**Work to do:** Please express every one of the following entries as a Markdown table with two columns, Row and Line: Row holds the row number and Line holds the line, with blank lines left out.
/---
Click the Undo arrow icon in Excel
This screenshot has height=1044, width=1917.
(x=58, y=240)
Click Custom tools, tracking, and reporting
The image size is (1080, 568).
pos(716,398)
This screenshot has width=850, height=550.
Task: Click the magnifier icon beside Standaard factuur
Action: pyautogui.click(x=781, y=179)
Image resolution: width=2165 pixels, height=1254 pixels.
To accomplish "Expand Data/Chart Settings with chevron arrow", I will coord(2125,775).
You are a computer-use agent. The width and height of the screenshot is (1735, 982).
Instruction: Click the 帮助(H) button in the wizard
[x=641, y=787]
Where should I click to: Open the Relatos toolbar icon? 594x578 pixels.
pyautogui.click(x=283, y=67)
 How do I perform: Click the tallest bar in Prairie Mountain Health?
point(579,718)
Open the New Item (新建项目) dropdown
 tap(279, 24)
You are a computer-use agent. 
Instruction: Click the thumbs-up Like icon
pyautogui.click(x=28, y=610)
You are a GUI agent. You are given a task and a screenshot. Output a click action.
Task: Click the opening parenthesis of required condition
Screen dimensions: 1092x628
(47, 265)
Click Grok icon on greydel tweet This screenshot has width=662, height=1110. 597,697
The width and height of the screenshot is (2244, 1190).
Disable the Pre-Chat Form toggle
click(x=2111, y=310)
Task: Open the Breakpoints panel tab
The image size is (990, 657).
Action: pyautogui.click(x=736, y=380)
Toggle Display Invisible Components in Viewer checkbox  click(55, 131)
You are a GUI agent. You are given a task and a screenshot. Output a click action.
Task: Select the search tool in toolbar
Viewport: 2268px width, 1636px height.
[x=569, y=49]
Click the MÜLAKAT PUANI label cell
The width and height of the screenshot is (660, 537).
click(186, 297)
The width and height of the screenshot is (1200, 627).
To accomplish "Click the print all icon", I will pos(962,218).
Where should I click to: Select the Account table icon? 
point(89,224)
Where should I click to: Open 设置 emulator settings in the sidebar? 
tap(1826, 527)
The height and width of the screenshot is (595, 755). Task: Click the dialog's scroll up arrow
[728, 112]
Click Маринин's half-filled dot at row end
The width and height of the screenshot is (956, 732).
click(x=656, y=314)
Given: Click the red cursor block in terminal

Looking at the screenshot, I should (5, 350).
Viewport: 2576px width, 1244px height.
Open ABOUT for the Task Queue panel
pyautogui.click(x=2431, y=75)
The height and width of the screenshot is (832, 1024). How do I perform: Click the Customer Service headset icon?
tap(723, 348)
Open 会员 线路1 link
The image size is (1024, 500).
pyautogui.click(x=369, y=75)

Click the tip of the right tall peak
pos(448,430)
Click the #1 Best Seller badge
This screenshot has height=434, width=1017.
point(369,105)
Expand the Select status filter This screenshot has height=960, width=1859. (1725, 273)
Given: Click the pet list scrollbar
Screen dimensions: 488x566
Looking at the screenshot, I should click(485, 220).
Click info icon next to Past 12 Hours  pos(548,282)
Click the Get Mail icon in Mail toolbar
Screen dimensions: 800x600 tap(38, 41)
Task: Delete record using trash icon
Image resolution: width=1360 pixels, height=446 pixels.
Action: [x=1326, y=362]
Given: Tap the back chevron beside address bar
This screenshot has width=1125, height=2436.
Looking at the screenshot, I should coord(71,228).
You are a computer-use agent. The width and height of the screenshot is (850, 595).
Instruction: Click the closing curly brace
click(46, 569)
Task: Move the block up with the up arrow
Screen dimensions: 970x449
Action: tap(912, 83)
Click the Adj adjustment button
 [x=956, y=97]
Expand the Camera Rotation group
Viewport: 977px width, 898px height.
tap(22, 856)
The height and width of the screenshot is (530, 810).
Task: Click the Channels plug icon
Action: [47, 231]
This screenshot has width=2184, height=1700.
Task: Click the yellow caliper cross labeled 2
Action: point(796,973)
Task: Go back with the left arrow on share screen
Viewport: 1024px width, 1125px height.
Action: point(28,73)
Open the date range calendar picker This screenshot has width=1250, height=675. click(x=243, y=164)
\---
**Written reply:**
| Row | Line |
|---|---|
| 1 | Click the Undo arrow icon in Excel |
| 2 | This screenshot has height=1044, width=1917. |
| 3 | (x=58, y=240) |
| 4 | Click Custom tools, tracking, and reporting |
| 5 | The image size is (1080, 568). |
| 6 | pos(716,398) |
| 7 | This screenshot has width=850, height=550. |
| 8 | Task: Click the magnifier icon beside Standaard factuur |
| 9 | Action: pyautogui.click(x=781, y=179) |
| 10 | Image resolution: width=2165 pixels, height=1254 pixels. |
| 11 | To accomplish "Expand Data/Chart Settings with chevron arrow", I will coord(2125,775). |
| 12 | You are a computer-use agent. The width and height of the screenshot is (1735, 982). |
| 13 | Instruction: Click the 帮助(H) button in the wizard |
| 14 | [x=641, y=787] |
| 15 | Where should I click to: Open the Relatos toolbar icon? 594x578 pixels. |
| 16 | pyautogui.click(x=283, y=67) |
| 17 |  How do I perform: Click the tallest bar in Prairie Mountain Health? |
| 18 | point(579,718) |
| 19 | Open the New Item (新建项目) dropdown |
| 20 |  tap(279, 24) |
| 21 | You are a computer-use agent.  |
| 22 | Instruction: Click the thumbs-up Like icon |
| 23 | pyautogui.click(x=28, y=610) |
| 24 | You are a GUI agent. You are given a task and a screenshot. Output a click action. |
| 25 | Task: Click the opening parenthesis of required condition |
| 26 | Screen dimensions: 1092x628 |
| 27 | (47, 265) |
| 28 | Click Grok icon on greydel tweet This screenshot has width=662, height=1110. 597,697 |
| 29 | The width and height of the screenshot is (2244, 1190). |
| 30 | Disable the Pre-Chat Form toggle |
| 31 | click(x=2111, y=310) |
| 32 | Task: Open the Breakpoints panel tab |
| 33 | The image size is (990, 657). |
| 34 | Action: pyautogui.click(x=736, y=380) |
| 35 | Toggle Display Invisible Components in Viewer checkbox  click(55, 131) |
| 36 | You are a GUI agent. You are given a task and a screenshot. Output a click action. |
| 37 | Task: Select the search tool in toolbar |
| 38 | Viewport: 2268px width, 1636px height. |
| 39 | [x=569, y=49] |
| 40 | Click the MÜLAKAT PUANI label cell |
| 41 | The width and height of the screenshot is (660, 537). |
| 42 | click(186, 297) |
| 43 | The width and height of the screenshot is (1200, 627). |
| 44 | To accomplish "Click the print all icon", I will pos(962,218). |
| 45 | Where should I click to: Select the Account table icon?  |
| 46 | point(89,224) |
| 47 | Where should I click to: Open 设置 emulator settings in the sidebar?  |
| 48 | tap(1826, 527) |
| 49 | The height and width of the screenshot is (595, 755). Task: Click the dialog's scroll up arrow |
| 50 | [728, 112] |
| 51 | Click Маринин's half-filled dot at row end |
| 52 | The width and height of the screenshot is (956, 732). |
| 53 | click(x=656, y=314) |
| 54 | Given: Click the red cursor block in terminal |
| 55 | Looking at the screenshot, I should (5, 350). |
| 56 | Viewport: 2576px width, 1244px height. |
| 57 | Open ABOUT for the Task Queue panel |
| 58 | pyautogui.click(x=2431, y=75) |
| 59 | The height and width of the screenshot is (832, 1024). How do I perform: Click the Customer Service headset icon? |
| 60 | tap(723, 348) |
| 61 | Open 会员 线路1 link |
| 62 | The image size is (1024, 500). |
| 63 | pyautogui.click(x=369, y=75) |
| 64 | Click the tip of the right tall peak |
| 65 | pos(448,430) |
| 66 | Click the #1 Best Seller badge |
| 67 | This screenshot has height=434, width=1017. |
| 68 | point(369,105) |
| 69 | Expand the Select status filter This screenshot has height=960, width=1859. (1725, 273) |
| 70 | Given: Click the pet list scrollbar |
| 71 | Screen dimensions: 488x566 |
| 72 | Looking at the screenshot, I should click(485, 220). |
| 73 | Click info icon next to Past 12 Hours  pos(548,282) |
| 74 | Click the Get Mail icon in Mail toolbar |
| 75 | Screen dimensions: 800x600 tap(38, 41) |
| 76 | Task: Delete record using trash icon |
| 77 | Image resolution: width=1360 pixels, height=446 pixels. |
| 78 | Action: [x=1326, y=362] |
| 79 | Given: Tap the back chevron beside address bar |
| 80 | This screenshot has width=1125, height=2436. |
| 81 | Looking at the screenshot, I should coord(71,228). |
| 82 | You are a computer-use agent. The width and height of the screenshot is (850, 595). |
| 83 | Instruction: Click the closing curly brace |
| 84 | click(46, 569) |
| 85 | Task: Move the block up with the up arrow |
| 86 | Screen dimensions: 970x449 |
| 87 | Action: tap(912, 83) |
| 88 | Click the Adj adjustment button |
| 89 |  [x=956, y=97] |
| 90 | Expand the Camera Rotation group |
| 91 | Viewport: 977px width, 898px height. |
| 92 | tap(22, 856) |
| 93 | The height and width of the screenshot is (530, 810). |
| 94 | Task: Click the Channels plug icon |
| 95 | Action: [47, 231] |
| 96 | This screenshot has width=2184, height=1700. |
| 97 | Task: Click the yellow caliper cross labeled 2 |
| 98 | Action: point(796,973) |
| 99 | Task: Go back with the left arrow on share screen |
| 100 | Viewport: 1024px width, 1125px height. |
| 101 | Action: point(28,73) |
| 102 | Open the date range calendar picker This screenshot has width=1250, height=675. click(x=243, y=164) |